> CONSEGNA: Elenca tutti i casi di decesso del beneficiario trattati nel testo sul bonus anziani 2025 per gli eredi, riportandoli con le parole dei rispettivi titoli.

Solo in presenza di documenti validi, l’INPS procederà alla liquidazione delle somme spettanti.

Bonus anziani 2025 eredi: ratei e casistiche particolari
Decesso prima dell’avvio dei pagamenti
Se il decesso avviene prima che siano iniziati i pagamenti, gli eredi possono comunque richiedere le mensilità maturate, purché documentino le spese sostenute per l’assistenza.
Decesso nello stesso mese della domanda
Nel caso in cui il beneficiario muoia nello stesso mese in cui ha presentato domanda, gli eredi possono percepire l’intero importo mensile di 850 euro, sempre a fronte di spese giustificate.
Decesso a inizio mese
Anche in questo caso l’INPS può liquidare l’intero importo mensile, senza riduzioni proporzionali, se gli eredi dimostrano di aver sostenuto costi per assistenza durante quel periodo.
Decesso dopo ricovero in RSA
Se il beneficiario era ricoverato in una residenza sanitaria assistenziale (RSA), l’INPS può riconoscere solo le somme relative a spese effettivamente sostenute per assistenza esterna, escludendo i costi già coperti dalla struttura.
Procedura per gli eredi
La richiesta deve essere presentata esclusivamente in modalità telematica.
- Accesso al portale INPS con SPID, CIE o CNS.
- Compilazione del modulo specifico per “Ratei maturati e non riscossi – bonus anziani”.
- Allegato di tutta la documentazione richiesta.
- Attesa della verifica e del provvedimento finale da parte dell’INPS.
La mancata presentazione di uno solo dei documenti può determinare la sospensione o il rigetto della domanda.
Tempistiche e pagamento agli eredi
Il pagamento avviene solo dopo la validazione dei documenti. Non esiste un termine fisso, ma mediamente le pratiche vengono lavorate entro 90 giorni.
Gli eredi riceveranno il pagamento sul conto corrente indicato in fase di domanda, proporzionalmente alla loro quota ereditaria.

> RECORD FORNITI:
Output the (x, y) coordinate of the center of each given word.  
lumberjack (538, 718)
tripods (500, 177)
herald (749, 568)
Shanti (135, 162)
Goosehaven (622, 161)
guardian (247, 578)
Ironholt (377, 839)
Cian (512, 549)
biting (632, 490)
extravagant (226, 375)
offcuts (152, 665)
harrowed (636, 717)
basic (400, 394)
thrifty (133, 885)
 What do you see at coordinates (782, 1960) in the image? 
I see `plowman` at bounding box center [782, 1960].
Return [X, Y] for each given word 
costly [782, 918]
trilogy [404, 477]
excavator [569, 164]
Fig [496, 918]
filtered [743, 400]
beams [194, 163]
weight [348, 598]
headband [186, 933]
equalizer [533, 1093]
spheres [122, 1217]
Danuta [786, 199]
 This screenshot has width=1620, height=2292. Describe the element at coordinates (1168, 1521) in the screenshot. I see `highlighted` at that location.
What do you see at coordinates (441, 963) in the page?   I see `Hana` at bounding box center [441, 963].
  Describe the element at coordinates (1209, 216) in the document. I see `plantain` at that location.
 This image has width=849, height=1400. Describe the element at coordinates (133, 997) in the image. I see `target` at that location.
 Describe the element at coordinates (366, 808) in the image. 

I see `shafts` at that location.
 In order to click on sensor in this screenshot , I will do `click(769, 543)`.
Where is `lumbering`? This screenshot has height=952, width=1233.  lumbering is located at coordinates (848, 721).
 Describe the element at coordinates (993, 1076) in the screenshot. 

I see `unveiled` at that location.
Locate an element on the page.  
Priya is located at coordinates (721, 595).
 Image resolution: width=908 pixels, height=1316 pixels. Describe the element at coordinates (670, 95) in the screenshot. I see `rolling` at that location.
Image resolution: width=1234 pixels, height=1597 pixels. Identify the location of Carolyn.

> RISPOSTA:
- Decesso prima dell’avvio dei pagamenti
- Decesso nello stesso mese della domanda
- Decesso a inizio mese
- Decesso dopo ricovero in RSA